-------- Texte à lire

Numéro de requête R03/917

Date
Instance
REC NL
Marque
CREATING PERFORMANCE TECHNOLOGY
Numéro de dépôt
Déposant
SÜD-CHEMIE A.G.
Texte
Numéro de requête: R03/917
 
SÜD-CHEMIE A.G. contre BBM
AU NOM DE LA REINE
 
Prononcé: 8 avril 2004
Numéro de requête: R03/917
 
La cour d’appel de La Haye, chambre MC-5,
 
a rendu l’ordonnance suivante à la requête de :
 
La société de droit étranger SÜD-CHEMIE A.G.,
dont le siège est à Munich, Allemagne, requérante,
(dénommée ci-après : Süd-Chemie)
avoué: Me P.J.M. von Schmidt auf Altenstadt,
avocats: Me D.J.G. Visser et Me B.R.J. van Ramshorst à Amsterdam,
 
contre
 
Le BUREAU BENELUX DES MARQUES,
dont le siège est à La Haye, défendeur,
(dénommé ci-après : le Bureau Benelux des Marques)
avoué : Me C.J.J.C. van Nispen.
 
La procédure
 
Par requête (avec annexes numérotées de 1 à 4), parvenue au greffe de la cour le 14 octobre 2003, Süd-Chemie a demandé à la cour, en ordre principal, d’ordonner au Bureau Benelux des Marques d’enregistrer le signe déposé sous le numéro d’enregistrement international 780 026 CREATING PERFORMANCE TECHNOLOGY comme marque verbale, subsidiairement, d’ordonner au Bureau Benelux des Marques d’enregistrer le signe en ajoutant dans chaque classe de produits pour laquelle l’enregistrement est demandé que le signe n’est pas revendiqué en ce qui concerne la création de technologie à haute valeur ajoutée, dépens comme de droit.
 
Le Bureau Benelux des Marques a demandé, par mémoire en défense (avec annexes numérotées de 1 à 4), parvenu au greffe de la cour le 20 novembre 2003, de rejeter la requête de Süd-Chemie, dépens comme de droit.
 
Par lettre parvenue au greffe de la cour le 8 mars 2004, Süd-Chemie a ensuite versé au dossier des pièces numérotées de 5 à 8.
 
L’audience de plaidoiries sur la requête a eu lieu le 15 mars 2004. Les parties ont fait exposer leurs points de vue à cette occasion, Süd-Chemie par Me Van Ramshorst, préqualifié, et le Bureau Benelx des Marques par Me Van Nispen, préqualifié, tous deux à l’aide de notes de plaidoirie.

----------------

- _Consigne écrite 1_: D'après l'ordonnance de la cour d'appel, quel jour l'audience de plaidoiries sur la requête s'est-elle tenue ?
- _Consigne écrite 2_: Recopiez le passage de l'ordonnance de la cour d'appel qui commence par « Prononcé: 8 avril » et se termine par « ci-après : Süd-Chemie) ».
- _Consigne écrite 3_: Poursuivez l'ordonnance de la cour d'appel à partir de sa dernière phrase.
Les enregistrements ne jouent ici aucun rôle.

-------- Données fournies

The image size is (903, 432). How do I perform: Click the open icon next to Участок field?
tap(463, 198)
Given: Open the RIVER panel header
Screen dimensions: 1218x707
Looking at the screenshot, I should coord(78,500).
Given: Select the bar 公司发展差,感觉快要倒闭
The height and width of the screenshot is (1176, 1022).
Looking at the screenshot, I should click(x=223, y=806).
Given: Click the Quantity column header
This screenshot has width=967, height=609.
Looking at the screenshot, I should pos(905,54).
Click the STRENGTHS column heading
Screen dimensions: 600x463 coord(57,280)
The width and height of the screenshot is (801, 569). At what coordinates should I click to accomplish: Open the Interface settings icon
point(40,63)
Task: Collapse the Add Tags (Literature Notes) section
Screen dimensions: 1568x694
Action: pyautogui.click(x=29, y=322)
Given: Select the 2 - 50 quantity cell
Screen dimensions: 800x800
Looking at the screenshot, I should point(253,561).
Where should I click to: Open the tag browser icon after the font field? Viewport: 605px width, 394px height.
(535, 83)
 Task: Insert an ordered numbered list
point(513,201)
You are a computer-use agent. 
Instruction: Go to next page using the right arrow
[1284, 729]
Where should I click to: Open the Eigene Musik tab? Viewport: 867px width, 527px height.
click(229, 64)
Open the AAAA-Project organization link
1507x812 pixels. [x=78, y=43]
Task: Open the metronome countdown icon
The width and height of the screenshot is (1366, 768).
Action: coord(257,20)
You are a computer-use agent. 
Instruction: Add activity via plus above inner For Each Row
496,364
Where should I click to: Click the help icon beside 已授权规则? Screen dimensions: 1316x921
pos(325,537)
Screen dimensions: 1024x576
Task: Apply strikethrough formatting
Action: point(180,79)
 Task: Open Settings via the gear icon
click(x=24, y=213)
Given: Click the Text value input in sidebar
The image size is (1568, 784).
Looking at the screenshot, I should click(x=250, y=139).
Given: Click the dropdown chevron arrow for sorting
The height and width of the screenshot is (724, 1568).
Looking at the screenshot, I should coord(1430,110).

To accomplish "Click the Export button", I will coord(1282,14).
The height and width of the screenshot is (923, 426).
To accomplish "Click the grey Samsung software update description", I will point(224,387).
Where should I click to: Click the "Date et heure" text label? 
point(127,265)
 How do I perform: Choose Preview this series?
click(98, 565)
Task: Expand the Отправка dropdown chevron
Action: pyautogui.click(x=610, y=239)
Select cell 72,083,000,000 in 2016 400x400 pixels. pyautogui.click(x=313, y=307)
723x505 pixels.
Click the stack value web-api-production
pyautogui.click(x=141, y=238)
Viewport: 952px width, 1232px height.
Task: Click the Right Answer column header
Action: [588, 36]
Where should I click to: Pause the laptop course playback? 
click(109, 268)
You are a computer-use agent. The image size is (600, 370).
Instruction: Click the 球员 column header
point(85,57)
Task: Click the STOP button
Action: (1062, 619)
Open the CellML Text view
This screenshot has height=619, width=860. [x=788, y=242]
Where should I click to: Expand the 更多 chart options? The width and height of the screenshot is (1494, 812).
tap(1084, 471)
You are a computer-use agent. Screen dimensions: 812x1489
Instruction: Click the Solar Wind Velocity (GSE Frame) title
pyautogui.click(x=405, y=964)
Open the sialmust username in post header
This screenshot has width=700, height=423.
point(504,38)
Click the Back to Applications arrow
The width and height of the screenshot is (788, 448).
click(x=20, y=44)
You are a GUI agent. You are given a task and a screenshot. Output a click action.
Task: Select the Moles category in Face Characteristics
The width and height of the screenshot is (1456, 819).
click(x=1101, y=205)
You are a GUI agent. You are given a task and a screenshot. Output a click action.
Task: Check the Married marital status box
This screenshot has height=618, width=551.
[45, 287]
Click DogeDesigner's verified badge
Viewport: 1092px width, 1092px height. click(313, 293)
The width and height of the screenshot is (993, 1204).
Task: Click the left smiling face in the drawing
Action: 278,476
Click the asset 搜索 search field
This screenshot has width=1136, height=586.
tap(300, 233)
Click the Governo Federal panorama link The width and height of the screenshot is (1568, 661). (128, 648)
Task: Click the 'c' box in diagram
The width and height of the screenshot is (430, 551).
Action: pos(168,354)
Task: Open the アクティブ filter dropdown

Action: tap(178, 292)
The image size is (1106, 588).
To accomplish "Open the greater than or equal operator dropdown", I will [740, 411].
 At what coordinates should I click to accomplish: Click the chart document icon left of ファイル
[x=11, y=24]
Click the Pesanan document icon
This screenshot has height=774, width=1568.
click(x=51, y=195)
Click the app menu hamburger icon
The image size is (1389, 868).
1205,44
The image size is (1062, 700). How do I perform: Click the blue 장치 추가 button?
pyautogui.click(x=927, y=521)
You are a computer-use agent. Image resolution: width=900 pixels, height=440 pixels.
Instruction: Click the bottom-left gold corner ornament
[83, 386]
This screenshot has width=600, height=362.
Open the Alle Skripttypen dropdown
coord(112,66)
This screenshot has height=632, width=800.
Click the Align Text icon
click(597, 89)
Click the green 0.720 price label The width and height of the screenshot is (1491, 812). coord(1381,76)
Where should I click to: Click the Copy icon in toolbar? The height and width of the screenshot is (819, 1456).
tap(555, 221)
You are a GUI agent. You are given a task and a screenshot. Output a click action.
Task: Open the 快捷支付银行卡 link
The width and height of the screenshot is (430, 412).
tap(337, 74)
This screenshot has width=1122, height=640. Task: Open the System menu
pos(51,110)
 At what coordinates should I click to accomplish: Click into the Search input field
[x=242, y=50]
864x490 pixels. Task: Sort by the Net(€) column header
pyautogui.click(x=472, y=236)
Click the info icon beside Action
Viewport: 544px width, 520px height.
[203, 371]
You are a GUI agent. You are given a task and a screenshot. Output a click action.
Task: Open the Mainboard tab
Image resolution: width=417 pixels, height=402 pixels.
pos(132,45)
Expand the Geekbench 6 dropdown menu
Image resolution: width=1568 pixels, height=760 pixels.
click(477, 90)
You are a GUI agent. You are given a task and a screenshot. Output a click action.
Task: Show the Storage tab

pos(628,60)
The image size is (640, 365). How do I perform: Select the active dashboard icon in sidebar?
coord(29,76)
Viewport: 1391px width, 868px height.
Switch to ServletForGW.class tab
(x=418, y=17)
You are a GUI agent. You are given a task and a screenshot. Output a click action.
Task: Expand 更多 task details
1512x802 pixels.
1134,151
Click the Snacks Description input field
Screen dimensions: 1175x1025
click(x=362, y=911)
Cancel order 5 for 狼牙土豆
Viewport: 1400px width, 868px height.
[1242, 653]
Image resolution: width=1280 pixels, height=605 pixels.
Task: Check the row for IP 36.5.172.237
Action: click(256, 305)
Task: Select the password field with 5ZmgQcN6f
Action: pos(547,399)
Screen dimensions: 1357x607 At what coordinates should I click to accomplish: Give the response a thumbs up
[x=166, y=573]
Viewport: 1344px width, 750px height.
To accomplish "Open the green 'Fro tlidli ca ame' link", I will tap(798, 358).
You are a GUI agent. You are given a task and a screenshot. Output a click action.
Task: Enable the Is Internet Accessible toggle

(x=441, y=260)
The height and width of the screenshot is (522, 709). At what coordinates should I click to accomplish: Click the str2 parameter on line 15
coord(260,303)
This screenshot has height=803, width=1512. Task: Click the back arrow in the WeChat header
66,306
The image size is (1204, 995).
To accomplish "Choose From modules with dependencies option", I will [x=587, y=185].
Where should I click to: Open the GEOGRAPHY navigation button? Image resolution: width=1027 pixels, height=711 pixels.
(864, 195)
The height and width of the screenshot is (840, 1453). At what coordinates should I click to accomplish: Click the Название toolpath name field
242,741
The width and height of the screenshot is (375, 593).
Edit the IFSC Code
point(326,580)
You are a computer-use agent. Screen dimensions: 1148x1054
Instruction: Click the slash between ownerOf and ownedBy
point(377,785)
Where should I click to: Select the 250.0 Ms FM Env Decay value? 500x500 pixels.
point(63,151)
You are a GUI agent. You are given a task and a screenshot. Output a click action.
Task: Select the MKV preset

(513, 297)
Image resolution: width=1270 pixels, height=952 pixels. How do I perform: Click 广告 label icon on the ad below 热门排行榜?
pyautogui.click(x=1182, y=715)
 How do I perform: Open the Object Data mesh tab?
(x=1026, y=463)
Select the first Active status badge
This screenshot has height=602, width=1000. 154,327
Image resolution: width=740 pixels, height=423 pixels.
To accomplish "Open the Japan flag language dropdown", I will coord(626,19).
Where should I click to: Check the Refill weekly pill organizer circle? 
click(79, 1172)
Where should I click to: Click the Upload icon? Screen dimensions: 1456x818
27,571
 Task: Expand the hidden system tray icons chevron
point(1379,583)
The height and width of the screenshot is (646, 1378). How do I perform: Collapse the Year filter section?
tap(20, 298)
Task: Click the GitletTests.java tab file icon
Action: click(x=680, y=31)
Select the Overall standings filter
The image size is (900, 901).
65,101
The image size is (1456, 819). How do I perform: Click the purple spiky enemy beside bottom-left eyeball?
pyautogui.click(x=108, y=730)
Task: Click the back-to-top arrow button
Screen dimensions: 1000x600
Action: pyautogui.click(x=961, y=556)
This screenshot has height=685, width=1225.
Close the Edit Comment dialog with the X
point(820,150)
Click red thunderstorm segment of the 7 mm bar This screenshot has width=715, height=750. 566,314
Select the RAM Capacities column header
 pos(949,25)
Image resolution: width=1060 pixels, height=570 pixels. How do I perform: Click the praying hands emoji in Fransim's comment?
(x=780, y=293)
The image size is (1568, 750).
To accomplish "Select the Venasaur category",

----------------

- _Résultat 1_: Le 15 mars 2004.

- _Résultat 2_:
Prononcé: 8 avril 2004
Numéro de requête: R03/917
 
La cour d’appel de La Haye, chambre MC-5,
 
a rendu l’ordonnance suivante à la requête de :
 
La société de droit étranger SÜD-CHEMIE A.G.,
dont le siège est à Munich, Allemagne, requérante,
(dénommée ci-après : Süd-Chemie)

- _Résultat 3_:
 
Examen de la requête
 
1.         La requête a été introduite dans le délai.
 
 
2.         Les pièces de la procédure et les allégations des parties ont fait apparaître ce qui suit :
a. Süd-Chemie a déposé le 6 novembre 2001, sous le numéro d’enregistrement international 780 026, le signe CREATING PERFORMANCE TECHNOLOGY comme marque verbale pour un grand nombre de pays, dont ceux du Benelux, ce pour les produits en classes 1, 2, 3, 19 et 31, à savoir:
 
Cl. 01 Chemical products for use in industry, in particular clays and clay minerals included in this class, earths tor bleaching, adsorbents and drying agents, preparations for use as auxiliaries in foundries, swelling agents and thickening agents, all based on clays, suspensions for use as drilling fluids or drilling muds, fillers, carrier substances, mineral acids, catalysts and carrier substances for catalysts, preparations for purification of water and waste water; chemical products for use in agriculture, horticulture and forestry; chemical products for use in science.
Cl. 02 Preparations and substances, all for swelling and thickening paints and lacquers; pigments.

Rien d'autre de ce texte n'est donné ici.